■ **Dataset entries**:
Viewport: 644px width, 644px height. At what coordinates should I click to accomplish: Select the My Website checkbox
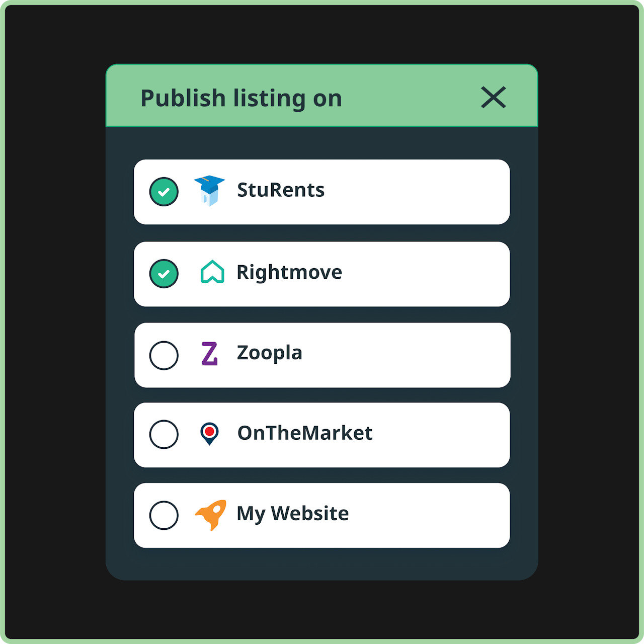[x=164, y=515]
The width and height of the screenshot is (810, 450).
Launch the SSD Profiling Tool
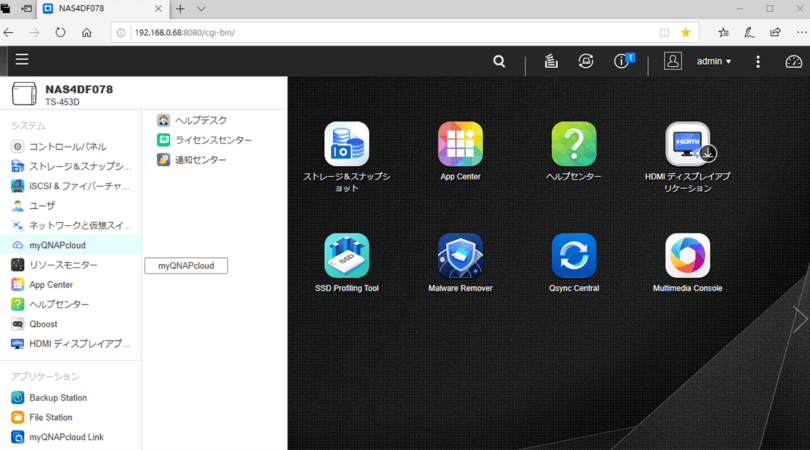pos(346,256)
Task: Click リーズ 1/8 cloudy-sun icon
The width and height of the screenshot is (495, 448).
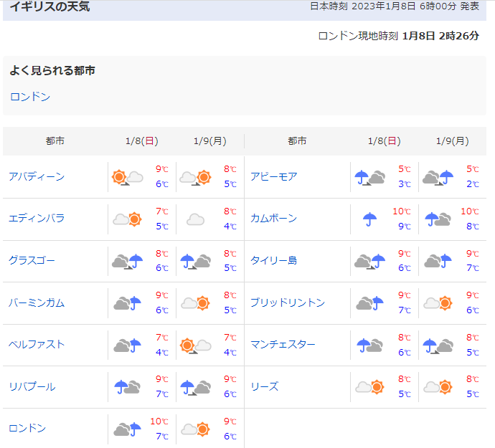Action: pyautogui.click(x=370, y=387)
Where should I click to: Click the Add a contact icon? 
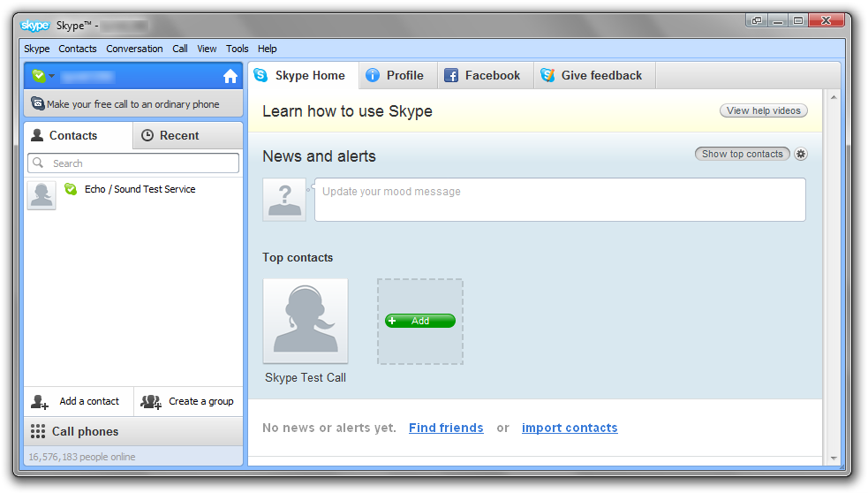tap(41, 401)
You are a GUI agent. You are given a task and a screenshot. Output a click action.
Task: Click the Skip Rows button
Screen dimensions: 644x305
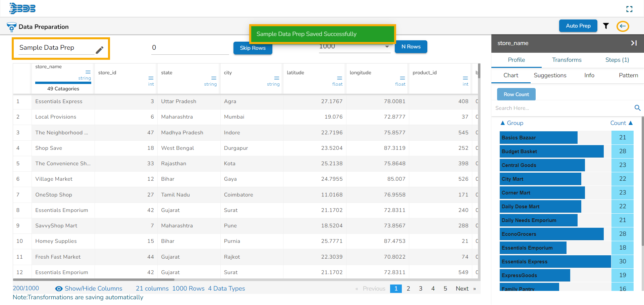(x=253, y=48)
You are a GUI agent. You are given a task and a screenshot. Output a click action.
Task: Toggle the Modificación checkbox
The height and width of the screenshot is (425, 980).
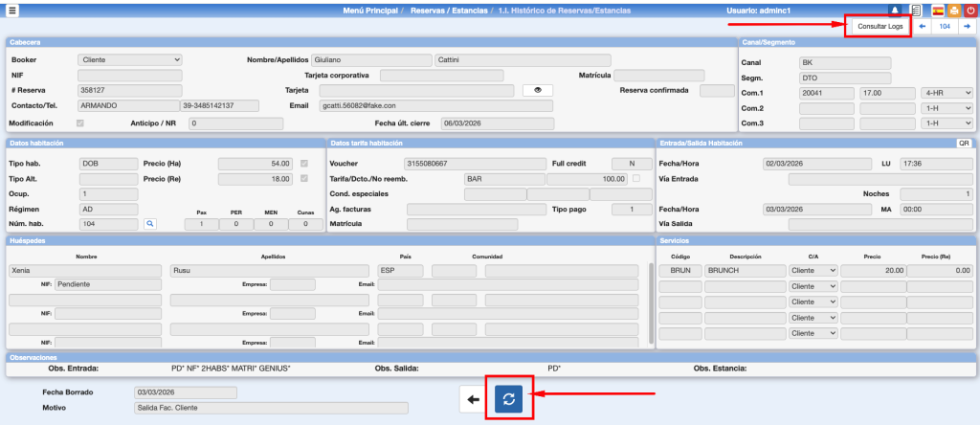point(80,123)
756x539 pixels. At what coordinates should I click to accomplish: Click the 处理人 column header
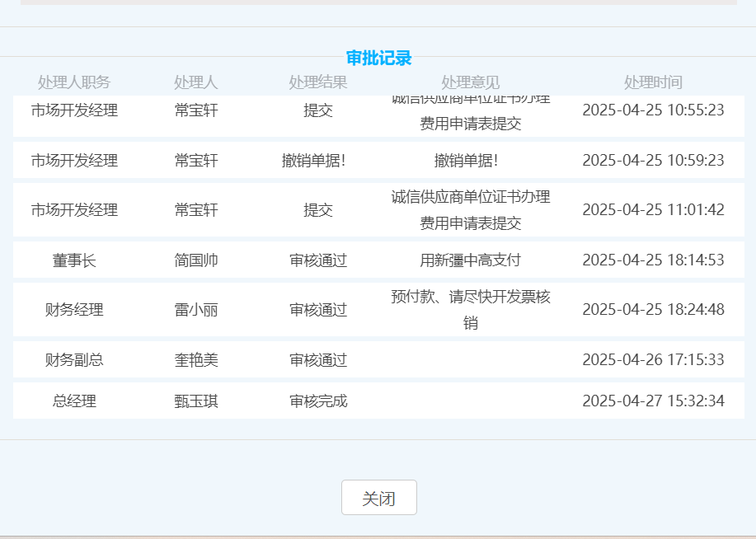[196, 82]
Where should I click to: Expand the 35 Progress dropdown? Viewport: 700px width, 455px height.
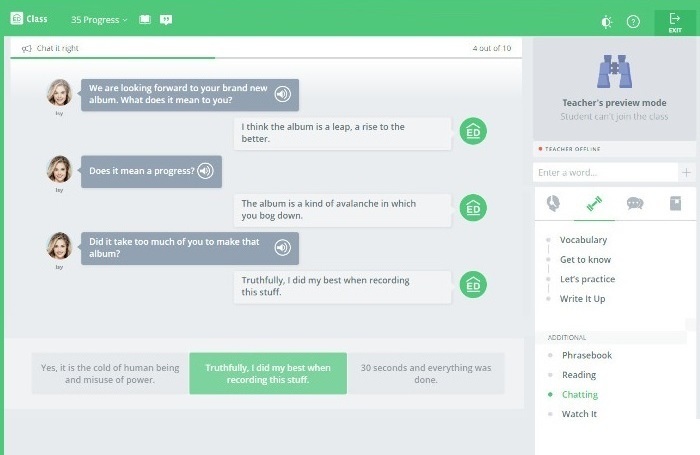tap(99, 20)
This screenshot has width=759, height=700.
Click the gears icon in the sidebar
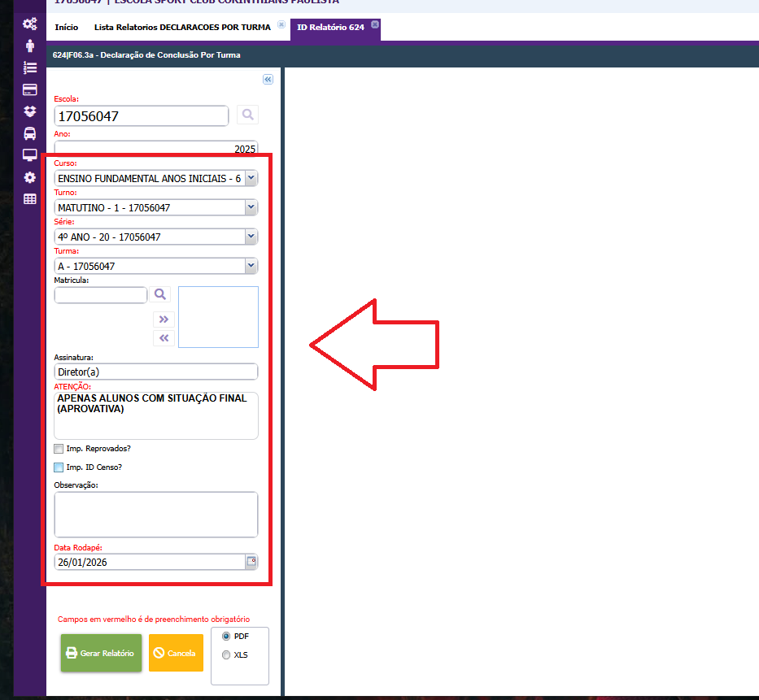point(29,24)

■ **TASK OBJECTIVE**: All entries above must be duplicated exactly; please omit any picture they hold.

■ **TASK SOLUTION**:
Viewport: 644px width, 644px height. At what coordinates should I click to accomplish: Select the My Website checkbox
[x=164, y=515]
The width and height of the screenshot is (810, 450).
Launch the SSD Profiling Tool
pos(346,256)
Task: Click リーズ 1/8 cloudy-sun icon
The width and height of the screenshot is (495, 448).
Action: pyautogui.click(x=370, y=387)
Where should I click to: Click the Add a contact icon? 
tap(41, 401)
You are a GUI agent. You are given a task and a screenshot. Output a click action.
Task: Click the Skip Rows button
Screen dimensions: 644x305
(x=253, y=48)
You are a GUI agent. You are given a task and a screenshot. Output a click action.
Task: Toggle the Modificación checkbox
The height and width of the screenshot is (425, 980).
point(80,123)
756x539 pixels. At what coordinates should I click to accomplish: Click the 处理人 column header
[196, 82]
Where should I click to: Expand the 35 Progress dropdown? Viewport: 700px width, 455px height.
tap(99, 20)
This screenshot has width=759, height=700.
Click the gears icon in the sidebar
point(29,24)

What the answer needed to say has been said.